As one can see there are several outstanding issues from the current proposals of which the issue of default is the most pressing and urgent. We will, no doubt, hear from the rating agencies soon and it will be interesting to see what they decide and what the ramifications are. At least, the authorities have now accepted a default as inevitable and measure have been taken to make sure the Greek banks, that are most vulnerable in the event of default, will still have access to capital through the Eurosystem liquidity operation. The measures are a real restructuring so a default is right and proper but it is also a good thing that markets should react positively to if it is managed in a controlled way. I think the proposals outlined in the summit achieve that. Furthermore, the stress tests of the 91 European banks announced last Friday reveal there is limited CDS exposure in their balance sheets. Apart from the Greek banks the hit to the balance sheet and earnings from the implications of a default are limited and the important point is whether it leads to destructive contagion and seizes up the Euro banking system (as happened after Lehman's demise); again the measures taken yesterday should forestall such fears.

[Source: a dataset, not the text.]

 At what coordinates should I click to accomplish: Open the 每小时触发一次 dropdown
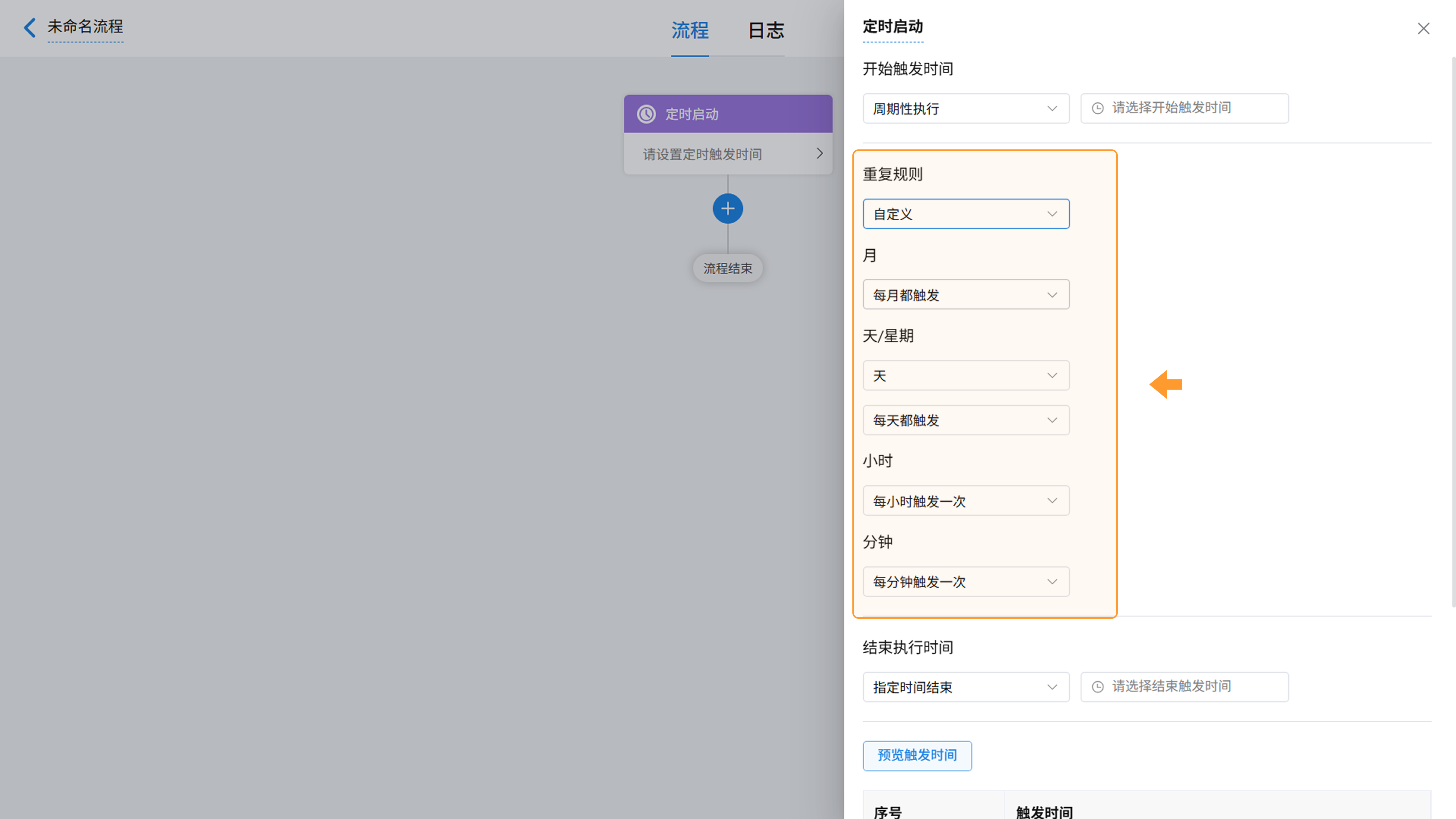coord(965,501)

Overall the proposals from the summit are a substantial and important step towards fiscal union and integration that is necessary to achieve a comprehensive and permanent solution. The measures are still too liquidity driven but the issue of solvency is at last addressed and there is significant debt relief for Greece and the other peripheries. Although the proposed measures should function well once passed by the respective Parliaments they need to be more scalable and this will become evident over time as it becomes clear that the size of the debt in the periphery economies remains at dangerous levels. Furthermore, there is increasing evidence of a slowdown the Eurozone economies, including Germany and other core countries, so the lack of growth will make it more difficult. The summit has achieved the goal of providing a necessary change in strategy but will not be sufficient to prevent further crisis episodes in future. What is has demonstrated is that the Eurozone politicians have the political will to save the Euro project and the currency and I continue to believe they will do what is necessary in the future.